ServiceNow and Hugging Face have announced the large language model StarCoder. The new LLM is supposed to aid in code generation. It is open‑access, open‑science, open‑governance and makes generative AI more transparent and accessible, the companies claim.
ServiceNow is best known in the AI community for developing machine language models. It along with Hugging Face touted the new release as “one of the world’s most responsibly developed and strongest‑performing” LLMs available for use to generate code.
The open‑governance platform boasts 15 billion parameters, the companies said, and was designed to make generative AI “more transparent and accessible to enable responsible innovation at scale”.
Introducing the BigCode Project
The new LLM is part of the BigCode Project, a joint initiative to develop state‑of‑the‑art AI systems for code “openly and responsibly” and with the support of the open‑scientific AI research community.
ServiceNow Research and Hugging Face launched the joint BigCode Project in September 2022. The project continues to operate as an open scientific collaboration. The two companies seek to “harness the collective brainpower and resources from the open‑source community” through BigCode working groups, task forces, and meetups.
StarCoder is trained with a trillion tokens of permissively licensed source code covering over 80 programming languages from BigCode’s The Stack v1.2 dataset, according to the companies.
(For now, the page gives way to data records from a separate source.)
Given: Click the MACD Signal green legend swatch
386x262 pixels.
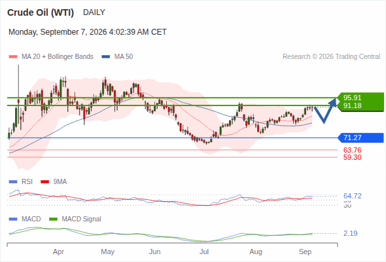Looking at the screenshot, I should tap(54, 219).
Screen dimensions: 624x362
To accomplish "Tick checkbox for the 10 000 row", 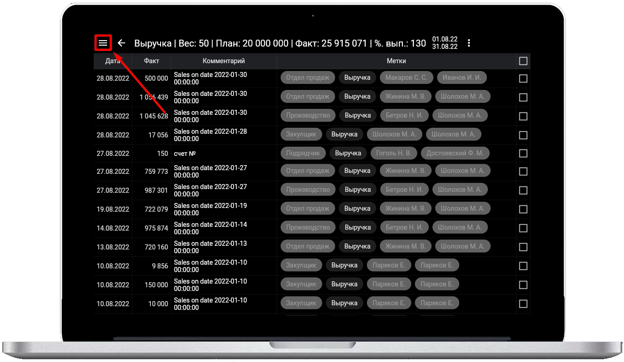I will pos(523,303).
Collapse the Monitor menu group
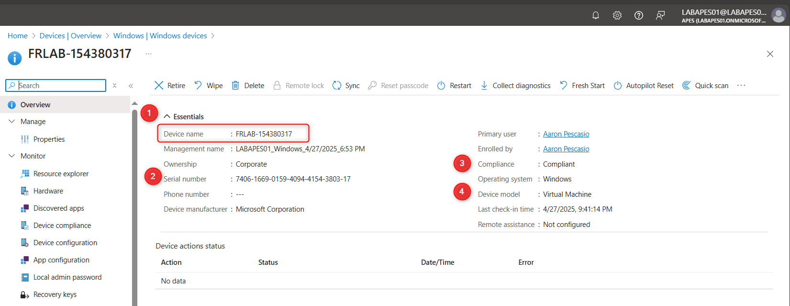 (x=12, y=156)
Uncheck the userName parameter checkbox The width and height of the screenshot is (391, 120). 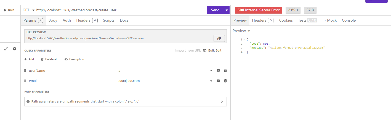pos(218,71)
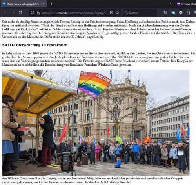196x185 pixels.
Task: Open the picture extension icon
Action: pos(173,13)
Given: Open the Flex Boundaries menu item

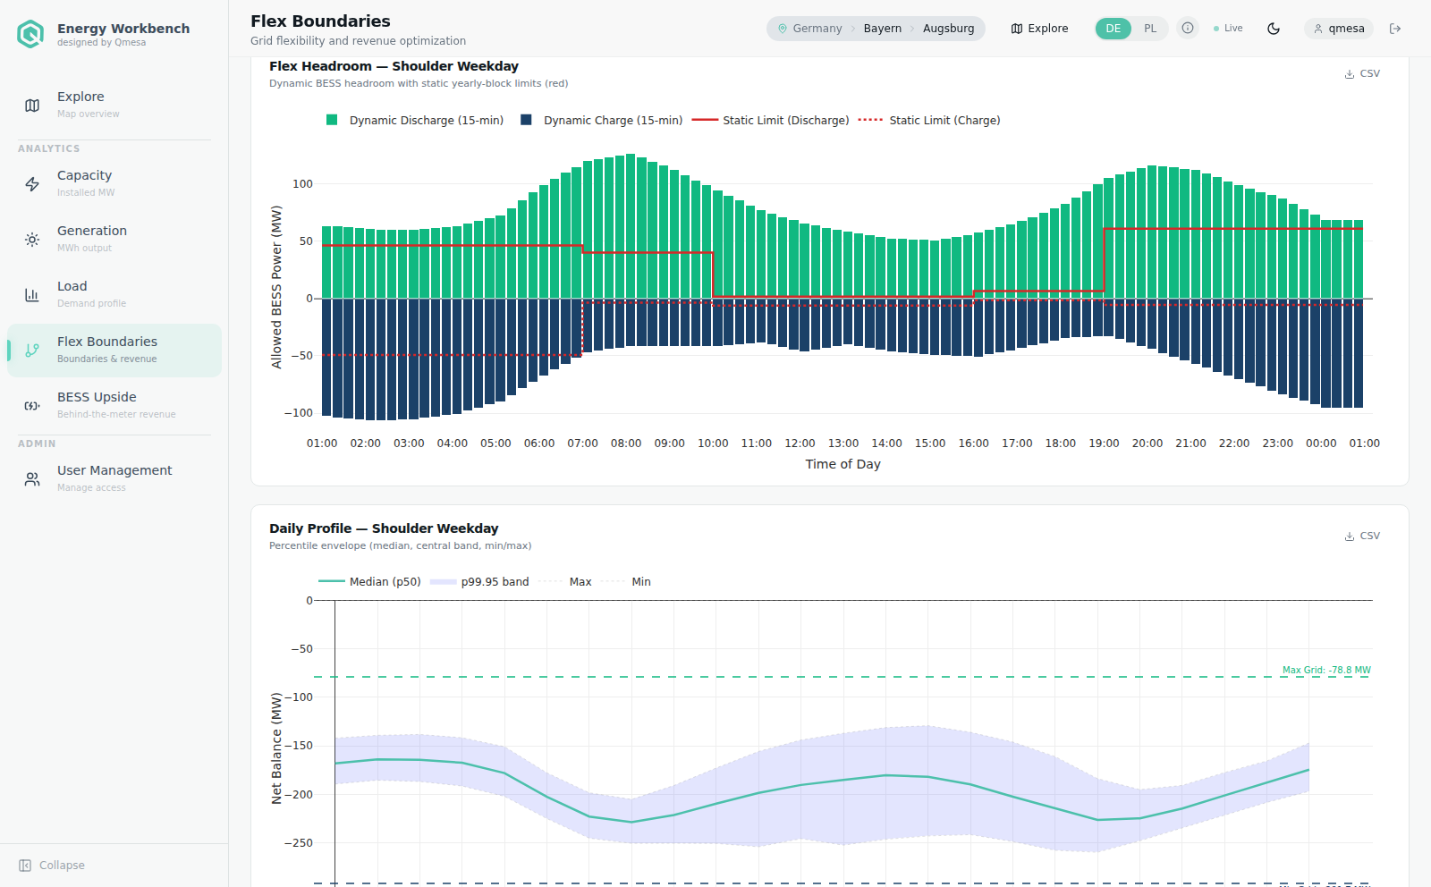Looking at the screenshot, I should click(x=114, y=351).
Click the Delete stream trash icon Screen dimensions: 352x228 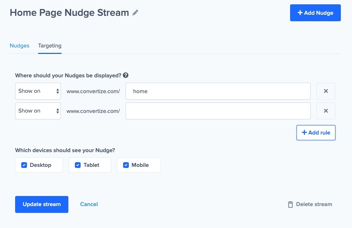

The LLM can be deployed to bring pair‑programing, like generative AI, to applications with capabilities like text‑to‑code and text‑to‑workflow.
Supporting code has been open-sourced on the BigCode project’s GitHub.
Promoting “responsible innovation” in AI
Harm de Vries, lead of the Large Language Model Lab at ServiceNow Research and co‑lead of BigCode, hailed the new LLM. “New, responsible AI practices to train and share large language models are vital to ensuring the right protocols, safeguards, and permissive licenses are in place for our customers, and StarCoder is making this possible”, he said.
Leandro von Werra, machine learning engineer at Hugging Face and another co‑lead of BigCode, echoed the sentiments of de Vries. “This endeavour is a testament to the potential of open‑source as we work toward democratizing AI”, he said.